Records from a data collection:
━━━━━━━━
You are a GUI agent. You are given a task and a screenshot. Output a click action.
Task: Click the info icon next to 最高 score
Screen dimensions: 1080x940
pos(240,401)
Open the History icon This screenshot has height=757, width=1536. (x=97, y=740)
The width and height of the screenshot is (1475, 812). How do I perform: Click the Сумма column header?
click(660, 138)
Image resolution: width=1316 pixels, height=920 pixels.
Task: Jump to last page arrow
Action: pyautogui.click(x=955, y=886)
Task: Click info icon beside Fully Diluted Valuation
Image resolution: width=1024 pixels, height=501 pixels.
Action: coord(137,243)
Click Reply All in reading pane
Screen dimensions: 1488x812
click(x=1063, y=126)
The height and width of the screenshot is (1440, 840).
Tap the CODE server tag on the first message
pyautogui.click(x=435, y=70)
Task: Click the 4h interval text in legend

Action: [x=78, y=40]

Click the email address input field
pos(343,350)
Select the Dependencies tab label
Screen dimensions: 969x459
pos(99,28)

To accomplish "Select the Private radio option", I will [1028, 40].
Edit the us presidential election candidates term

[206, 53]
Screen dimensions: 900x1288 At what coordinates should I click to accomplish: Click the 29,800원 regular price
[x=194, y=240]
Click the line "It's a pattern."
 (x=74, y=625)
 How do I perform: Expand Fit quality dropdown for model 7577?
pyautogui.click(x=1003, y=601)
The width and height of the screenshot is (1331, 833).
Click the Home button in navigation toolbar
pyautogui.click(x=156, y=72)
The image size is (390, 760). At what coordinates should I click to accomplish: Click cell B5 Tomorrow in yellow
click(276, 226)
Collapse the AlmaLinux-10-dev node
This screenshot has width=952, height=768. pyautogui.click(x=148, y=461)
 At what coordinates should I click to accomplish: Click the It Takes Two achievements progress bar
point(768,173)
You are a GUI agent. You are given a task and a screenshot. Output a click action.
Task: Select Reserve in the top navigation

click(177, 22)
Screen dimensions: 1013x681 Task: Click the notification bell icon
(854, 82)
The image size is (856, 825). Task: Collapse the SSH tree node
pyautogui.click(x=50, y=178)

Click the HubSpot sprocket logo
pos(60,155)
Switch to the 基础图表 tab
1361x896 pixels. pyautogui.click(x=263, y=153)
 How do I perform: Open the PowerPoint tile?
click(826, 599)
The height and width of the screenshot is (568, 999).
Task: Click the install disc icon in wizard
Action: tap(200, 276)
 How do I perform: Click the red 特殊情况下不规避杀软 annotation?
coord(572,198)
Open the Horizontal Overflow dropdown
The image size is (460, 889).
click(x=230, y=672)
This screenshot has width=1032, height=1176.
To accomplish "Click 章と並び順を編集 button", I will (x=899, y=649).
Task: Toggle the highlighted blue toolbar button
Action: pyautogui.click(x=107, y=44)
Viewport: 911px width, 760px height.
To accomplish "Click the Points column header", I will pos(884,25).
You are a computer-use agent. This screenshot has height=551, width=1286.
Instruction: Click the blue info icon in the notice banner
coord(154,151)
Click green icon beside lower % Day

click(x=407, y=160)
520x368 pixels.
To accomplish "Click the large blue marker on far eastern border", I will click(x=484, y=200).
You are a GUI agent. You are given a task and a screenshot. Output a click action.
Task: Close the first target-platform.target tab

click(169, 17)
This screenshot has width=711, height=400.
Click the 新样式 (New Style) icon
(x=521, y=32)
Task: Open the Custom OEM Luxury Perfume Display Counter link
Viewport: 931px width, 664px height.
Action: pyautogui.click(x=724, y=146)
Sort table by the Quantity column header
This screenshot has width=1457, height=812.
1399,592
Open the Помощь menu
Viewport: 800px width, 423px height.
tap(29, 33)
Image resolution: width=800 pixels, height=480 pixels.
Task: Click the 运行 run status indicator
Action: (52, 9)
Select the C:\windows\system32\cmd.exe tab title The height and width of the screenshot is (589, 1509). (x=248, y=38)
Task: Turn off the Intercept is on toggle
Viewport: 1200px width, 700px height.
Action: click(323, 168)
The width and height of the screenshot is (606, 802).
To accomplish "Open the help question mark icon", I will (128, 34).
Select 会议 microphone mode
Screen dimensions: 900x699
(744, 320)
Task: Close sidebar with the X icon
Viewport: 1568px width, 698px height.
━━━━━━━━
- What the task requires -
Copy out all of the material above word for word, without changing anything.

- Written response -
You are a GUI agent. You are given a task and a screenshot. Output a click action.
Task: Click the info icon next to 最高 score
Screen dimensions: 1080x940
pos(240,401)
Open the History icon This screenshot has height=757, width=1536. (x=97, y=740)
The width and height of the screenshot is (1475, 812). How do I perform: Click the Сумма column header?
click(660, 138)
Image resolution: width=1316 pixels, height=920 pixels.
Task: Jump to last page arrow
Action: pyautogui.click(x=955, y=886)
Task: Click info icon beside Fully Diluted Valuation
Image resolution: width=1024 pixels, height=501 pixels.
Action: coord(137,243)
Click Reply All in reading pane
Screen dimensions: 1488x812
click(x=1063, y=126)
The height and width of the screenshot is (1440, 840).
Tap the CODE server tag on the first message
pyautogui.click(x=435, y=70)
Task: Click the 4h interval text in legend

Action: [x=78, y=40]

Click the email address input field
pos(343,350)
Select the Dependencies tab label
Screen dimensions: 969x459
pos(99,28)

To accomplish "Select the Private radio option", I will [1028, 40].
Edit the us presidential election candidates term

[206, 53]
Screen dimensions: 900x1288 At what coordinates should I click to accomplish: Click the 29,800원 regular price
[x=194, y=240]
Click the line "It's a pattern."
 (x=74, y=625)
 How do I perform: Expand Fit quality dropdown for model 7577?
pyautogui.click(x=1003, y=601)
The width and height of the screenshot is (1331, 833).
Click the Home button in navigation toolbar
pyautogui.click(x=156, y=72)
The image size is (390, 760). At what coordinates should I click to accomplish: Click cell B5 Tomorrow in yellow
click(276, 226)
Collapse the AlmaLinux-10-dev node
This screenshot has width=952, height=768. pyautogui.click(x=148, y=461)
 At what coordinates should I click to accomplish: Click the It Takes Two achievements progress bar
point(768,173)
You are a GUI agent. You are given a task and a screenshot. Output a click action.
Task: Select Reserve in the top navigation

click(177, 22)
Screen dimensions: 1013x681 Task: Click the notification bell icon
(854, 82)
The image size is (856, 825). Task: Collapse the SSH tree node
pyautogui.click(x=50, y=178)

Click the HubSpot sprocket logo
pos(60,155)
Switch to the 基础图表 tab
1361x896 pixels. pyautogui.click(x=263, y=153)
 How do I perform: Open the PowerPoint tile?
click(826, 599)
The height and width of the screenshot is (568, 999).
Task: Click the install disc icon in wizard
Action: tap(200, 276)
 How do I perform: Click the red 特殊情况下不规避杀软 annotation?
coord(572,198)
Open the Horizontal Overflow dropdown
The image size is (460, 889).
click(x=230, y=672)
This screenshot has width=1032, height=1176.
To accomplish "Click 章と並び順を編集 button", I will (x=899, y=649).
Task: Toggle the highlighted blue toolbar button
Action: pyautogui.click(x=107, y=44)
Viewport: 911px width, 760px height.
To accomplish "Click the Points column header", I will pos(884,25).
You are a computer-use agent. This screenshot has height=551, width=1286.
Instruction: Click the blue info icon in the notice banner
coord(154,151)
Click green icon beside lower % Day

click(x=407, y=160)
520x368 pixels.
To accomplish "Click the large blue marker on far eastern border", I will click(x=484, y=200).
You are a GUI agent. You are given a task and a screenshot. Output a click action.
Task: Close the first target-platform.target tab

click(169, 17)
This screenshot has width=711, height=400.
Click the 新样式 (New Style) icon
(x=521, y=32)
Task: Open the Custom OEM Luxury Perfume Display Counter link
Viewport: 931px width, 664px height.
Action: pyautogui.click(x=724, y=146)
Sort table by the Quantity column header
This screenshot has width=1457, height=812.
1399,592
Open the Помощь menu
Viewport: 800px width, 423px height.
tap(29, 33)
Image resolution: width=800 pixels, height=480 pixels.
Task: Click the 运行 run status indicator
Action: (52, 9)
Select the C:\windows\system32\cmd.exe tab title The height and width of the screenshot is (589, 1509). (x=248, y=38)
Task: Turn off the Intercept is on toggle
Viewport: 1200px width, 700px height.
Action: click(323, 168)
The width and height of the screenshot is (606, 802).
To accomplish "Open the help question mark icon", I will (128, 34).
Select 会议 microphone mode
Screen dimensions: 900x699
(744, 320)
Task: Close sidebar with the X icon
Viewport: 1568px width, 698px height.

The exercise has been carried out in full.